Addressing Social Epidemic Fatigue and Mental Health in Learning Ecosystems: Policy Insights from the #Oracomesto Research
Stigmamente Art Media and Psychiatry contributes evidence-based insights to European education and mental health policies through the chapter “Oracomesto1 Covid-19 Survey: Social Epidemic Fatigue and Mental Health Impact”, authored by Mariella La Forgia, Maria Agostina Bucci, and Luigi Starace, and published in the Open Access volume Inclusion dans les Cités de l’Éducation – Inclusion in the Cities of Education. Challenges, Cultures and Resources (ISBN 9788835181934, FrancoAngeli).
See also here: https://stigmamente.blogspot.com/2026/01/stigmamente-research-featured-in.html
What the chapter addresses
The chapter focuses on social epidemic fatigue as a structural phenomenon emerging during prolonged crises, such as the Covid-19 pandemic. Rather than framing fatigue as an individual weakness, the research conceptualizes it as a systemic psychosocial condition produced by sustained uncertainty, fragmented communication, and cumulative stress.

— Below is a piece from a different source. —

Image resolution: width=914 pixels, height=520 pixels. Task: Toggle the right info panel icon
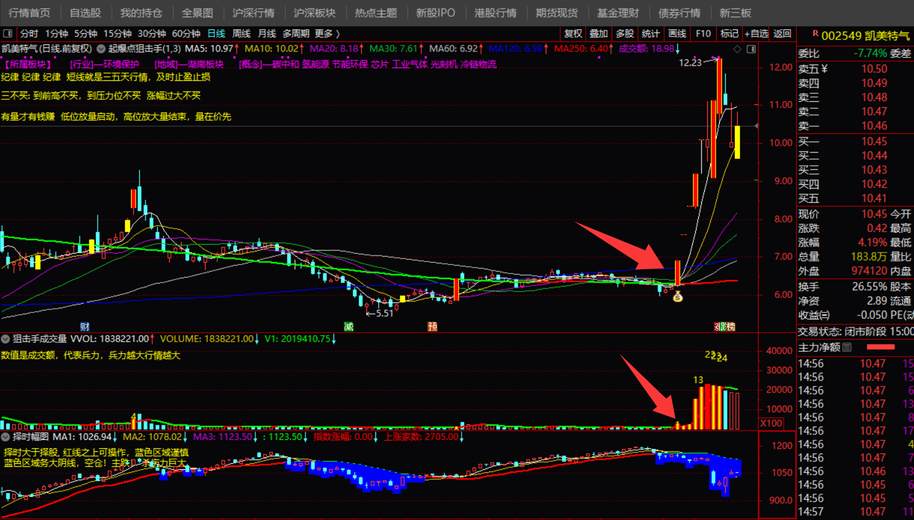tap(751, 49)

Using data from the Oracomesto1 Covid-19 Survey, the chapter explores how epidemic fatigue affects:
-
mental health and emotional regulation,
-
trust in institutions and public communication,
-
adherence to protective behaviours,
-
engagement in learning and educational participation,
-
vulnerability to stigma and social withdrawal.
Methodological and conceptual contribution
The chapter adopts an interdisciplinary framework integrating:
-
social and community psychology,
-
communication studies,
-
mental health prevention,
-
educational and learning ecosystem perspectives.
This approach aligns with the bio-psycho-social ICF model (WHO) and with systemic-ecological theories of learning, emphasizing that mental health outcomes are shaped by interactions between individuals, environments, institutions, and cultural narratives.
Importantly, the chapter highlights the role of communication overload, inconsistent messaging, and media saturation as amplifiers of psychological fatigue and disengagement, particularly among young people and socially fragile groups.
Relevance for education and inclusion policies
From a policy standpoint, the chapter offers insights highly relevant to:
-
inclusive education strategies, especially in crisis-affected contexts;
-
prevention-oriented mental health policies;
-
teacher training and professional development, focusing on psychosocial awareness and relational competence;
-
school–family–community coordination, as a protective factor against dropout, disengagement, and stigma.
The research supports the need to move beyond emergency responses and towards integrated, long-term governance models that connect education, health, social services, and communication systems.
Alignment with EU programmes
The chapter is directly aligned with:
-
Erasmus+ priorities on inclusion, participation, and learner well-being;
-
Horizon Europe objectives related to mental health promotion, social resilience, and innovation in public services;
-
EU strategies addressing non-communicable diseases, psychosocial risk prevention, and lifelong learning.
By framing epidemic fatigue as a collective and structural issue, the chapter provides a conceptual basis for systemic interventions, co-designed actions, and evidence-based project proposals.
Added value for future projects
The Oracomesto1 chapter offers:
-
a transferable analytical framework for crisis-related learning disruptions,
-
indicators useful for psychosocial monitoring in educational settings,
-
conceptual tools for stigma-sensitive communication strategies,
-
a prevention-oriented perspective applicable across educational levels, from early childhood to secondary education.
Through this contribution, Stigmamente reinforces its role as a research actor capable of connecting mental health, education, communication, and policy design, supporting European stakeholders in developing inclusive, resilient, and people-centred learning systems.